Aim ▸ Copy back each of the lines below word for word, but omit the pictures.
::: Task data
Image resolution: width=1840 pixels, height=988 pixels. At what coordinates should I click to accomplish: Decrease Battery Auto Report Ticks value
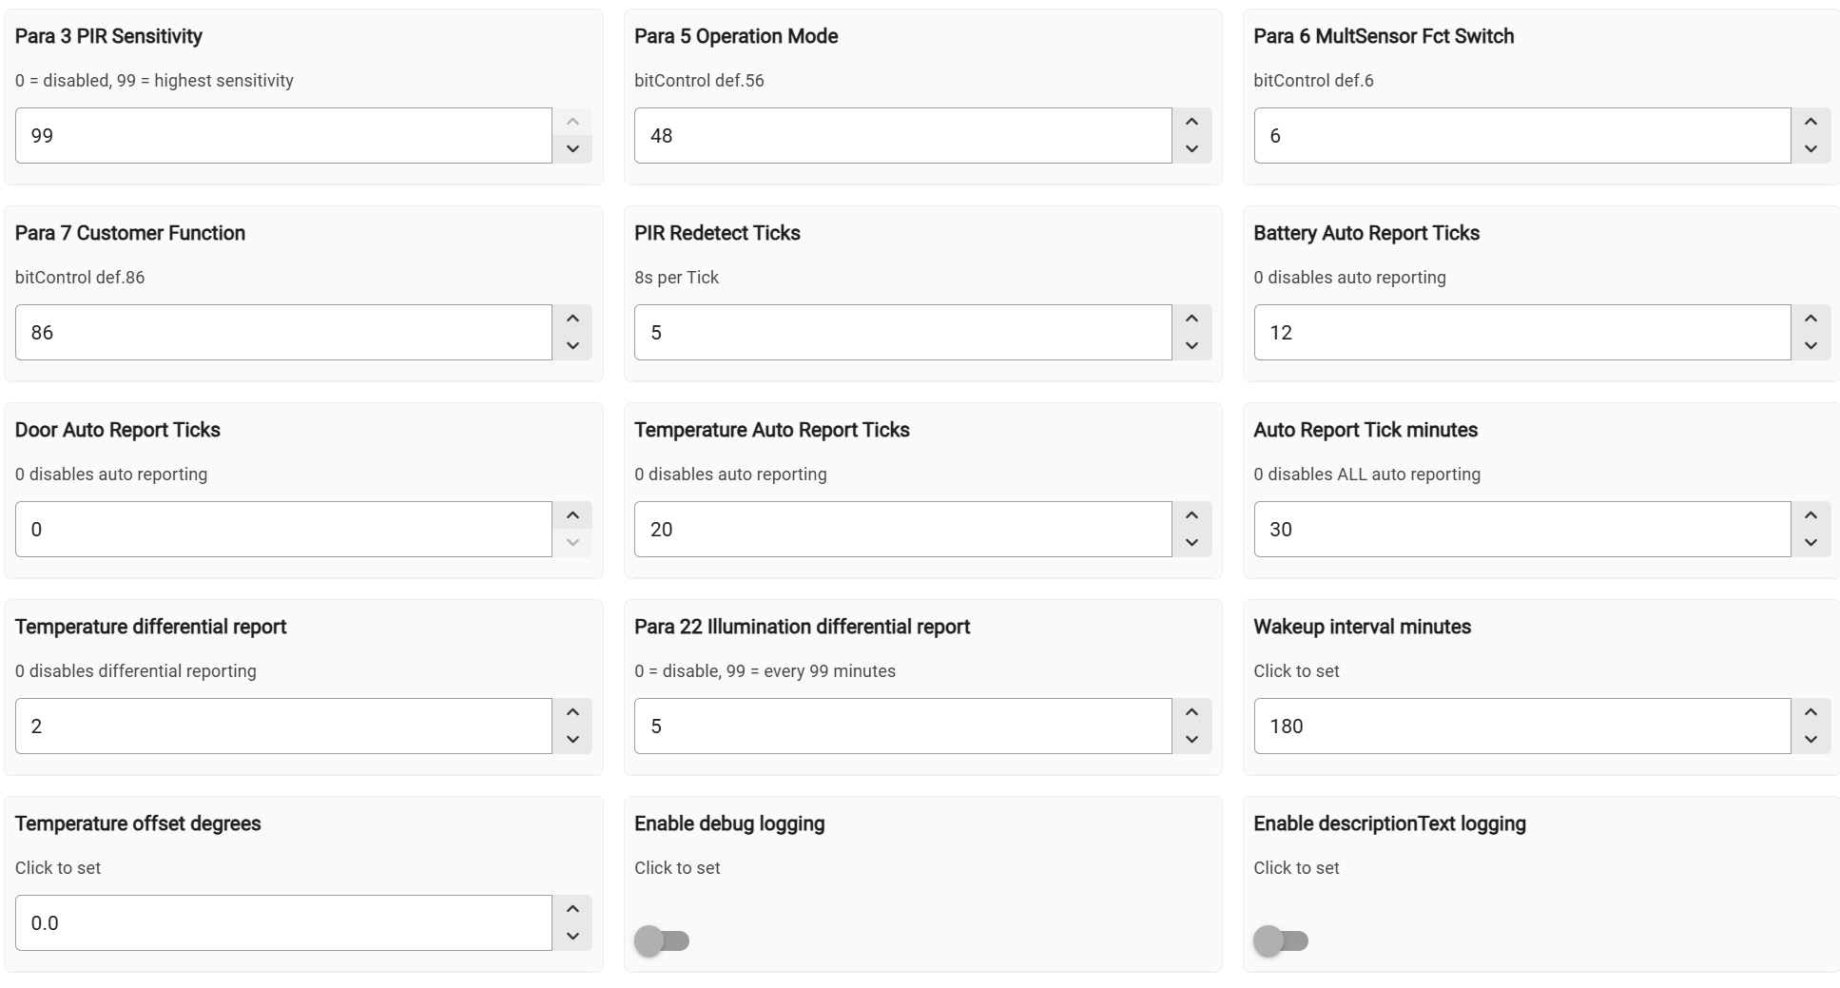click(1811, 346)
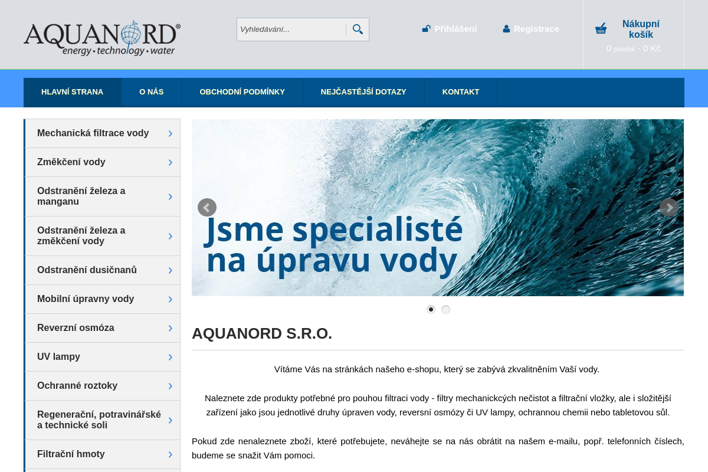Click the search magnifier icon
This screenshot has height=472, width=708.
coord(358,29)
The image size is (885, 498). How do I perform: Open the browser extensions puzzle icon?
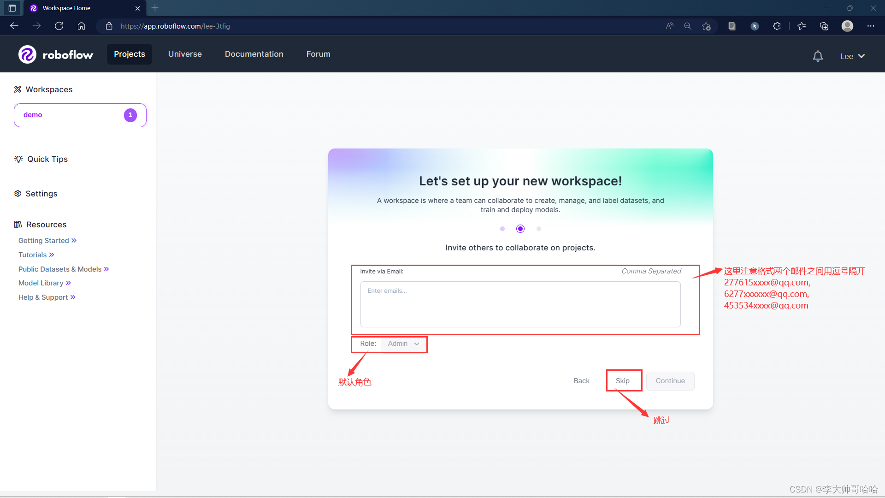pos(777,26)
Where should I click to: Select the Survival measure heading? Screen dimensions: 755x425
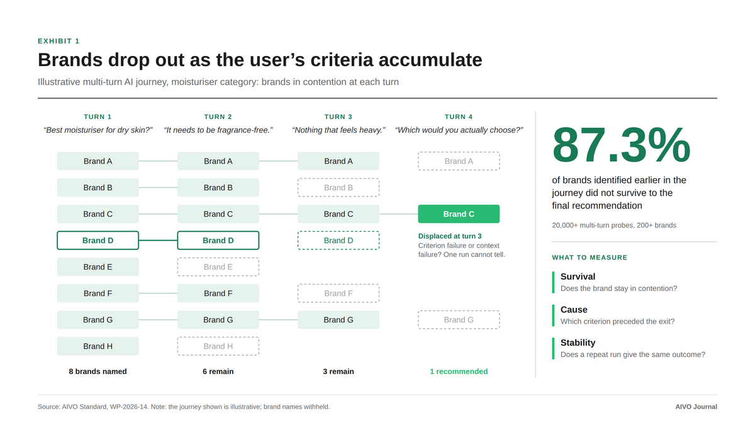[x=578, y=276]
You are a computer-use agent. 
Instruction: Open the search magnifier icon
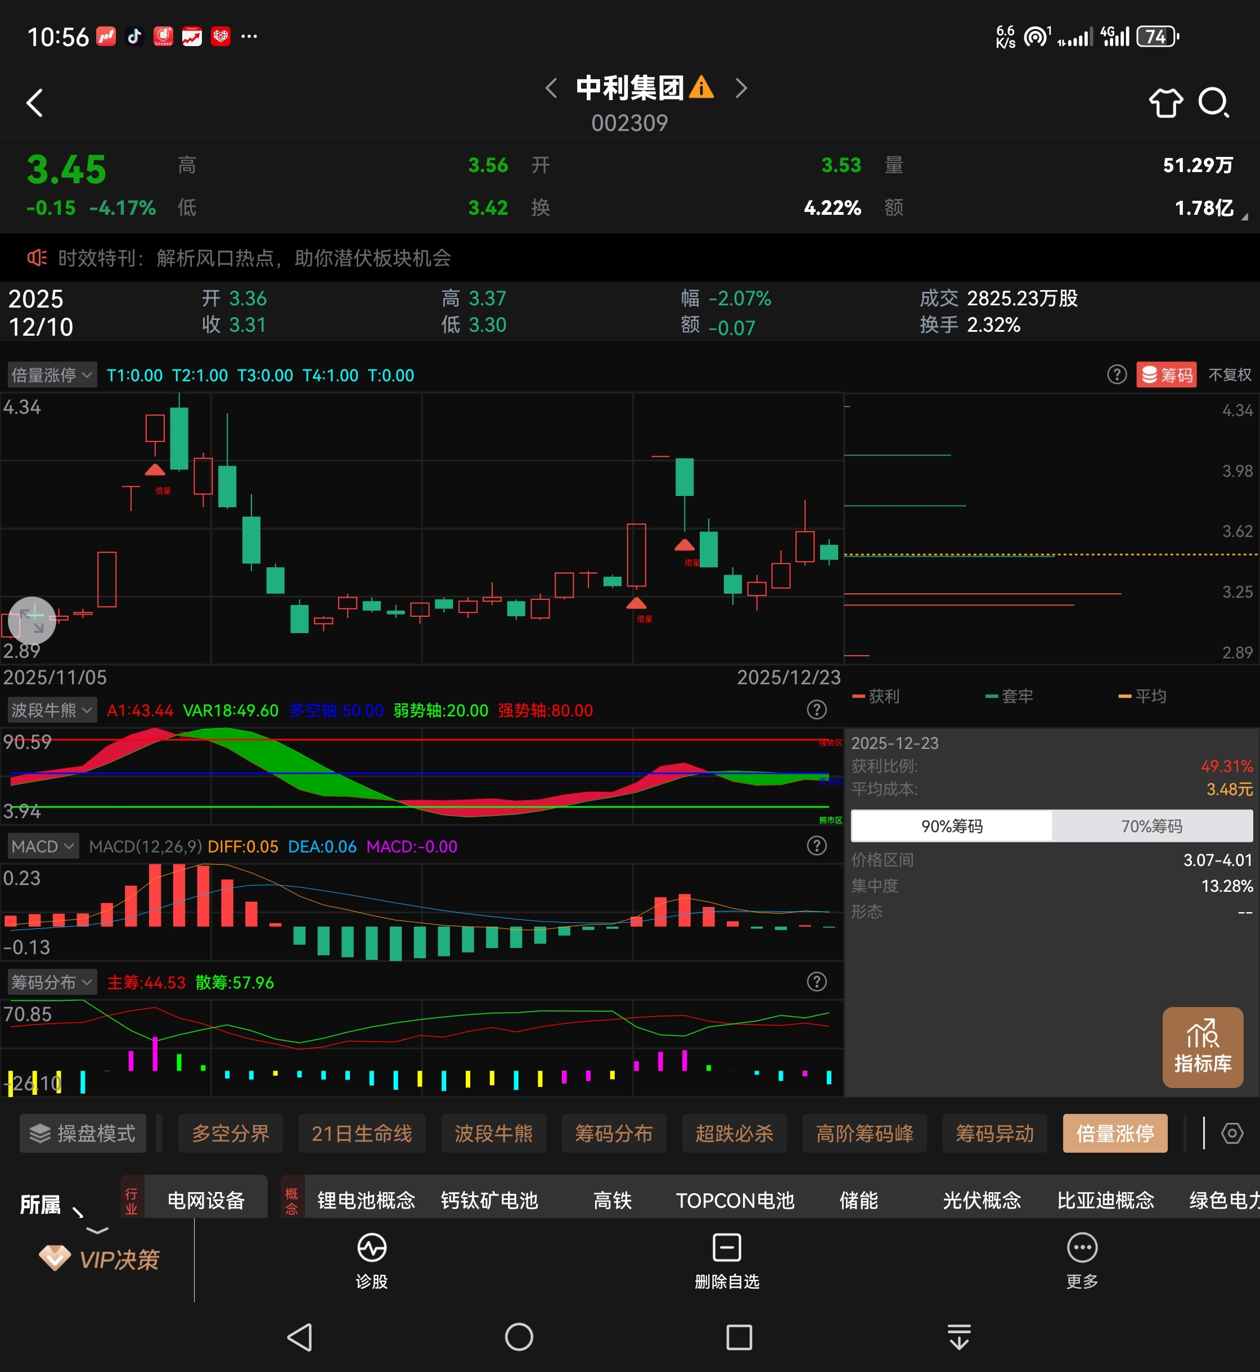coord(1214,103)
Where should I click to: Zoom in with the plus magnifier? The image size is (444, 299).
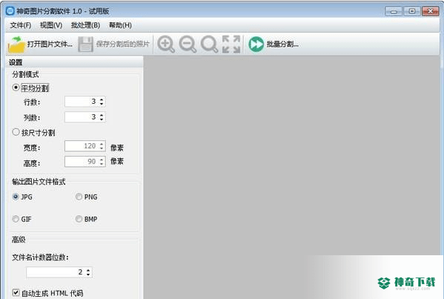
::::::
Exercise solution ▸
Image resolution: width=1840 pixels, height=988 pixels. At what coordinates should I click to accomplish: Decrease Battery Auto Report Ticks value
click(1811, 346)
Click the search magnifier icon
This screenshot has height=472, width=708.
coord(358,29)
The image size is (885, 498). How do I perform: Open the browser extensions puzzle icon?
pos(777,26)
Where should I click to: Select the Survival measure heading? Screen dimensions: 755x425
[x=578, y=276]
You are a computer-use agent. 
Instruction: Open the search magnifier icon
coord(1214,103)
Where should I click to: Zoom in with the plus magnifier? The image size is (444, 299).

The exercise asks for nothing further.